> PROBLEM STATEMENT: Every record must appear in your reply exactly as written.

> MATERIAL SHOWN:

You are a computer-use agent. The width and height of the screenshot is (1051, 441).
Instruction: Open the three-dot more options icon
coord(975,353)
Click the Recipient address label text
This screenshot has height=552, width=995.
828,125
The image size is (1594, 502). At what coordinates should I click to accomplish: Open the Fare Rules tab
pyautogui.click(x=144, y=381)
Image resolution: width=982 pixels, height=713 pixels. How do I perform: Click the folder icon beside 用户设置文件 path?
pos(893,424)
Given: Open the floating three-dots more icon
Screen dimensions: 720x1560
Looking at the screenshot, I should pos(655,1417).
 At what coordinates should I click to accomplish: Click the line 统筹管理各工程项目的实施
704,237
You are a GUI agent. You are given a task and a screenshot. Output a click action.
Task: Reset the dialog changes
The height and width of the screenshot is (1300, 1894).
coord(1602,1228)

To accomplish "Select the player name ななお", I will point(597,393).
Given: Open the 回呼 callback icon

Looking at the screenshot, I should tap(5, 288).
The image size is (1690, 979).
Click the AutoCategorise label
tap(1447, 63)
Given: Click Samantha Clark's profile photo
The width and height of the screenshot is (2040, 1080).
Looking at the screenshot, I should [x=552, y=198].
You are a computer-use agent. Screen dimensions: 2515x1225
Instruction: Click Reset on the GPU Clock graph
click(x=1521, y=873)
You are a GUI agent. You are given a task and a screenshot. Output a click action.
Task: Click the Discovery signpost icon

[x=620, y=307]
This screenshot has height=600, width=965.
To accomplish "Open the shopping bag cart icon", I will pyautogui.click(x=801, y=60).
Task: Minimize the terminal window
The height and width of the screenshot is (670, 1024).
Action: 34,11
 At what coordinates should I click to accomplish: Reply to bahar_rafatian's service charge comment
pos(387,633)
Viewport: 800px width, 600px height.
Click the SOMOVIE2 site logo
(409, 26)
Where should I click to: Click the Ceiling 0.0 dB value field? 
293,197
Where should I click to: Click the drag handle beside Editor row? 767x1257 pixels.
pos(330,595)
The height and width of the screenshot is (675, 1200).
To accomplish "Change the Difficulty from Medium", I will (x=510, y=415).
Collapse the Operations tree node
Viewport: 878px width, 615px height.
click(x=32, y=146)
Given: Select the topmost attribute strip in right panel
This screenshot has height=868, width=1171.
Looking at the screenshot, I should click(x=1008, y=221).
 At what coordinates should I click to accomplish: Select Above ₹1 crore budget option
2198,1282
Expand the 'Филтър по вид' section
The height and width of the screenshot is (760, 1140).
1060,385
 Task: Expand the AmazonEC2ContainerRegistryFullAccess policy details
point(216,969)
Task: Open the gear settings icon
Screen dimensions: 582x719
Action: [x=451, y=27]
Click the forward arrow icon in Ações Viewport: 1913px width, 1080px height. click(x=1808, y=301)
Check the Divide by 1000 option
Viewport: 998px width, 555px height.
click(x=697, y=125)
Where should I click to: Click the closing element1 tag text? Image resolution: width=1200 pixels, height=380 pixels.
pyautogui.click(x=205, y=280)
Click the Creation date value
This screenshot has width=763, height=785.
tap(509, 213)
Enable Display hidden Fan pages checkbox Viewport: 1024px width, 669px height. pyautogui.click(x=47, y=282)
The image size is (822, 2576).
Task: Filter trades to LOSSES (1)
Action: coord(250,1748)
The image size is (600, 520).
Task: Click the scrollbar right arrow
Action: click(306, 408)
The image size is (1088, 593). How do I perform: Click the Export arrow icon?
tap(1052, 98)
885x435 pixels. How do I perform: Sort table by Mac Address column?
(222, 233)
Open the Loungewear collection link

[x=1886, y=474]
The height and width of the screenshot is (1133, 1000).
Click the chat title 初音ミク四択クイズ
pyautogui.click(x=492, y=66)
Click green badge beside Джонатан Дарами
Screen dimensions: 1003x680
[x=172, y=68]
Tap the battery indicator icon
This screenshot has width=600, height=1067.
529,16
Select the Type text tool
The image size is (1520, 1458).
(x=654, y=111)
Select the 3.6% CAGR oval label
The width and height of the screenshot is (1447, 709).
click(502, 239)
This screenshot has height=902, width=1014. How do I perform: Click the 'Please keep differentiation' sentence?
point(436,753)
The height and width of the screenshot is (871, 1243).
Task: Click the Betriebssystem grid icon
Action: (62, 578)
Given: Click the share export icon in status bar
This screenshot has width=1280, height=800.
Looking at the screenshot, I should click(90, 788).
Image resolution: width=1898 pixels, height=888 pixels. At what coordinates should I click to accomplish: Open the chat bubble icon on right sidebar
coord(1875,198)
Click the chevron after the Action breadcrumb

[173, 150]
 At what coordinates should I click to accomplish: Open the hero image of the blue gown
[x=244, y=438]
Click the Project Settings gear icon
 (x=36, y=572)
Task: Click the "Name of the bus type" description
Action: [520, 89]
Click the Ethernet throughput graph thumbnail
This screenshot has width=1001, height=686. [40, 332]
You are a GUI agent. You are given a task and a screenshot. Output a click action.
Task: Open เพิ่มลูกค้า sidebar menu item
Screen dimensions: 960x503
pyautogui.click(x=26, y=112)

> WRITTEN RESPONSE:
You are a computer-use agent. The width and height of the screenshot is (1051, 441).
Instruction: Open the three-dot more options icon
coord(975,353)
Click the Recipient address label text
This screenshot has height=552, width=995.
828,125
The image size is (1594, 502). At what coordinates should I click to accomplish: Open the Fare Rules tab
pyautogui.click(x=144, y=381)
Image resolution: width=982 pixels, height=713 pixels. How do I perform: Click the folder icon beside 用户设置文件 path?
pos(893,424)
Given: Open the floating three-dots more icon
Screen dimensions: 720x1560
Looking at the screenshot, I should pos(655,1417).
 At what coordinates should I click to accomplish: Click the line 统筹管理各工程项目的实施
704,237
You are a GUI agent. You are given a task and a screenshot. Output a click action.
Task: Reset the dialog changes
The height and width of the screenshot is (1300, 1894).
coord(1602,1228)

To accomplish "Select the player name ななお", I will point(597,393).
Given: Open the 回呼 callback icon

Looking at the screenshot, I should tap(5, 288).
The image size is (1690, 979).
Click the AutoCategorise label
tap(1447, 63)
Given: Click Samantha Clark's profile photo
The width and height of the screenshot is (2040, 1080).
Looking at the screenshot, I should [x=552, y=198].
You are a computer-use agent. Screen dimensions: 2515x1225
Instruction: Click Reset on the GPU Clock graph
click(x=1521, y=873)
You are a GUI agent. You are given a task and a screenshot. Output a click action.
Task: Click the Discovery signpost icon

[x=620, y=307]
This screenshot has height=600, width=965.
To accomplish "Open the shopping bag cart icon", I will pyautogui.click(x=801, y=60).
Task: Minimize the terminal window
The height and width of the screenshot is (670, 1024).
Action: 34,11
 At what coordinates should I click to accomplish: Reply to bahar_rafatian's service charge comment
pos(387,633)
Viewport: 800px width, 600px height.
Click the SOMOVIE2 site logo
(409, 26)
Where should I click to: Click the Ceiling 0.0 dB value field? 
293,197
Where should I click to: Click the drag handle beside Editor row? 767x1257 pixels.
pos(330,595)
The height and width of the screenshot is (675, 1200).
To accomplish "Change the Difficulty from Medium", I will (x=510, y=415).
Collapse the Operations tree node
Viewport: 878px width, 615px height.
click(x=32, y=146)
Given: Select the topmost attribute strip in right panel
This screenshot has height=868, width=1171.
Looking at the screenshot, I should click(x=1008, y=221).
 At what coordinates should I click to accomplish: Select Above ₹1 crore budget option
2198,1282
Expand the 'Филтър по вид' section
The height and width of the screenshot is (760, 1140).
1060,385
 Task: Expand the AmazonEC2ContainerRegistryFullAccess policy details
point(216,969)
Task: Open the gear settings icon
Screen dimensions: 582x719
Action: [x=451, y=27]
Click the forward arrow icon in Ações Viewport: 1913px width, 1080px height. click(x=1808, y=301)
Check the Divide by 1000 option
Viewport: 998px width, 555px height.
click(x=697, y=125)
Where should I click to: Click the closing element1 tag text? Image resolution: width=1200 pixels, height=380 pixels.
pyautogui.click(x=205, y=280)
Click the Creation date value
This screenshot has width=763, height=785.
tap(509, 213)
Enable Display hidden Fan pages checkbox Viewport: 1024px width, 669px height. pyautogui.click(x=47, y=282)
The image size is (822, 2576).
Task: Filter trades to LOSSES (1)
Action: coord(250,1748)
The image size is (600, 520).
Task: Click the scrollbar right arrow
Action: click(306, 408)
The image size is (1088, 593). How do I perform: Click the Export arrow icon?
tap(1052, 98)
885x435 pixels. How do I perform: Sort table by Mac Address column?
(222, 233)
Open the Loungewear collection link

[x=1886, y=474]
The height and width of the screenshot is (1133, 1000).
Click the chat title 初音ミク四択クイズ
pyautogui.click(x=492, y=66)
Click green badge beside Джонатан Дарами
Screen dimensions: 1003x680
[x=172, y=68]
Tap the battery indicator icon
This screenshot has width=600, height=1067.
529,16
Select the Type text tool
The image size is (1520, 1458).
(x=654, y=111)
Select the 3.6% CAGR oval label
The width and height of the screenshot is (1447, 709).
click(502, 239)
This screenshot has height=902, width=1014. How do I perform: Click the 'Please keep differentiation' sentence?
point(436,753)
The height and width of the screenshot is (871, 1243).
Task: Click the Betriebssystem grid icon
Action: (62, 578)
Given: Click the share export icon in status bar
This screenshot has width=1280, height=800.
Looking at the screenshot, I should click(90, 788).
Image resolution: width=1898 pixels, height=888 pixels. At what coordinates should I click to accomplish: Open the chat bubble icon on right sidebar
coord(1875,198)
Click the chevron after the Action breadcrumb

[173, 150]
 At what coordinates should I click to accomplish: Open the hero image of the blue gown
[x=244, y=438]
Click the Project Settings gear icon
 (x=36, y=572)
Task: Click the "Name of the bus type" description
Action: [520, 89]
Click the Ethernet throughput graph thumbnail
This screenshot has width=1001, height=686. [40, 332]
You are a GUI agent. You are given a task and a screenshot. Output a click action.
Task: Open เพิ่มลูกค้า sidebar menu item
Screen dimensions: 960x503
pyautogui.click(x=26, y=112)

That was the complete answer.